大暑仕様の俺2022

 ただ暑かったり蒸し暑かったりした、過酷な1週間だった。今年もそうだったが、よく6月あたりに、やけに気温の上がる日があって、そういうとき、「いまはまだ体が暑さに慣れていないので十分にお気を付けください」などとアナウンスされるが、その理論でいうなら、今週で僕の体は夏仕様、暑さ仕様に移行したと思う。今週はそういう週だったと思う。その移行というのは、スイッチのようにパッと切り替わるのではなく、数日かけてじわじわと進むらしい。だからその間は、平穏仕様でもない、夏仕様でもない、不確定なシュレディンガー仕様の僕であり、そのため今週はなんとなくふわふわしていた。そんななので日記も書けようはずがなかった。
 先週の日曜日に行なった模様替えもまた、今週のふわふわの一因となったとも思う。引越しをしたわけではなく、寝る部屋が変わっただけとはいえ、どうしたって定着した安心感というのはなかった。あと、元々が子どもたちの部屋で、いまも日中はピイガが準自室のような感じで使っているということを思うと、どうしても夫婦で間借りしているような、そんな気持ちがどこかにあったのだと思う。
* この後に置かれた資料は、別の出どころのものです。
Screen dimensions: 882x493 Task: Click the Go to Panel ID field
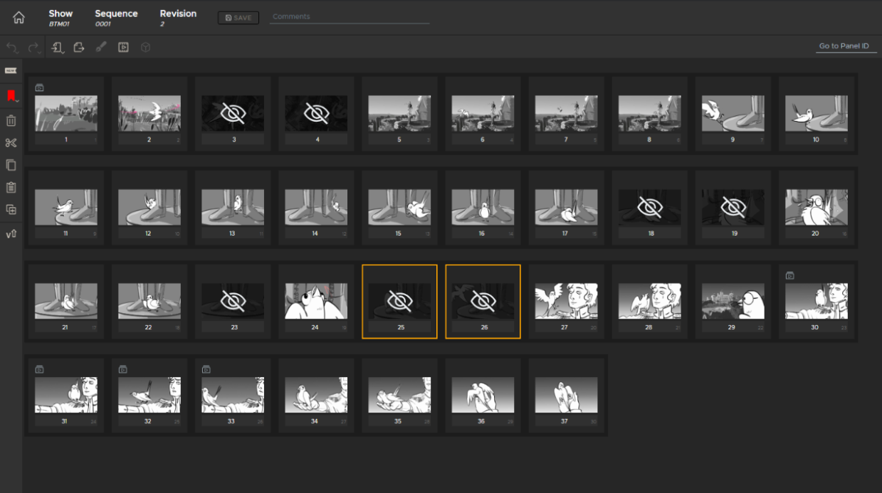click(844, 46)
5日ほどそうやって寝てみたのち、土曜日からはとうとう、僕だけ元の夫婦の部屋に布団を持ち帰り、ひとりで寝させてもらうことにした。なにぶんほら、僕は寝るとき全裸だという事情もあり、あまり子どもと同じ空間で寝るのはよくないのではないかという懸念もあったので、これで無事に解決である。ファルマンもそのうち、ピイガがひとりで寝ることさえ受容すれば、晴れてあの部屋はピイガのひとり部屋となり、今はこちらに来ているピイガの学習机が向こうに舞い戻り、そして僕とファルマンはふたたび夫婦の部屋で布団を並べて寝ることになるだろうと思う。つまりこの状態もまた、子どもの成長途上における過渡期、移行期だということだ。要するに今週は、それが重なっていた。
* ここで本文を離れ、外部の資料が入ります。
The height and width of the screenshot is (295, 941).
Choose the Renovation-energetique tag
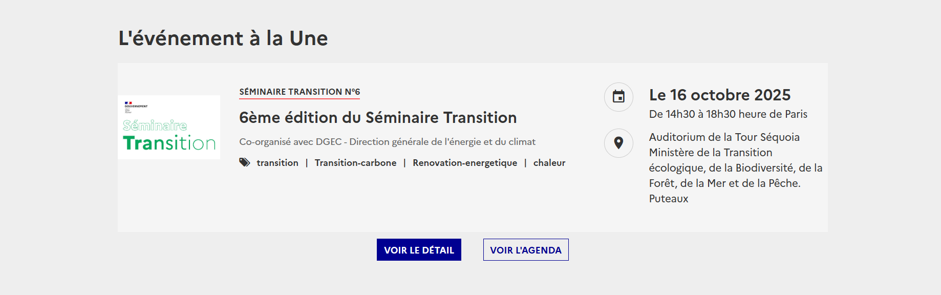pos(465,163)
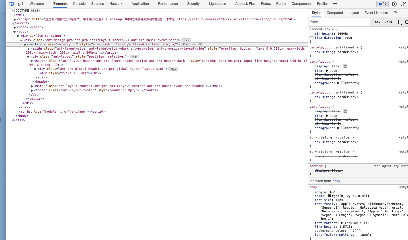
Task: Open the issues counter showing 15
Action: pyautogui.click(x=382, y=4)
 日記に書きたいことはいろいろある。ジョニファー・ロビンについて、買ったということの報告のようなことだけ書き、そのあとはなんの発信もしていない。しかし買っただけで満足してぜんぜん活用できていないのかといえばそんなこともなく、いまも部屋に一角に堂々と鎮座(正確には腿の途中からの状態で立っている)するジョニファーの姿は、何度見てもほれぼれし、癒される。はじめ「気持ち悪い」といっていたファルマンも、2日ほどですっかり慣れていた。
 ジョニファーはショーツをはじめとするハンドメイド作品のモデル目的で購入し、実際に日々作っているショーツを穿かせて写真に撮ったりもしているのだが、それらもなかなか記事にするに至らない。手持ちのタブレットのカメラ機能では、いまどきネットに上げるような画質の写真は到底撮れず、一眼レフを持ち出すことになるのだが、そうなるとパソコンに取り込むのが億劫だったりして、ちょっと悩みがあまりにも時代遅れなのだが、そういう事情によりなかなかアップがままならない。
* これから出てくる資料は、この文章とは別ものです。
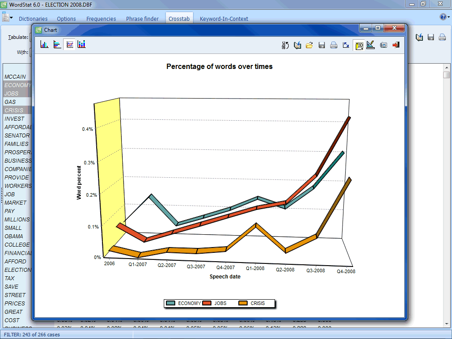452x339 pixels.
Task: Click the rotate text labels icon
Action: click(x=285, y=45)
 10インチのタブレットはいよいよ無理が高まっている気もしてきていて、もう素直にスマホにしようかなという思いが頭をよぎったりもする。そこそこ高画質の写真が撮れるスマホで、ショーツを穿かせたジョニファーを気軽に撮影し、そのショーツについての寸評を添えてインスタグラムにアップしていけば、とても簡潔なんじゃないのか。みんなはとっくにそうなっているんじゃないのか。僕だけがどうしてまだここにいるんだ、と思う。その一方で、ポルガが来年中学生になったら、スマホを持つようになるのだから、そのときキャリアも含めて一新したらいいのではないかという目論見もあり、目下動けずにいる。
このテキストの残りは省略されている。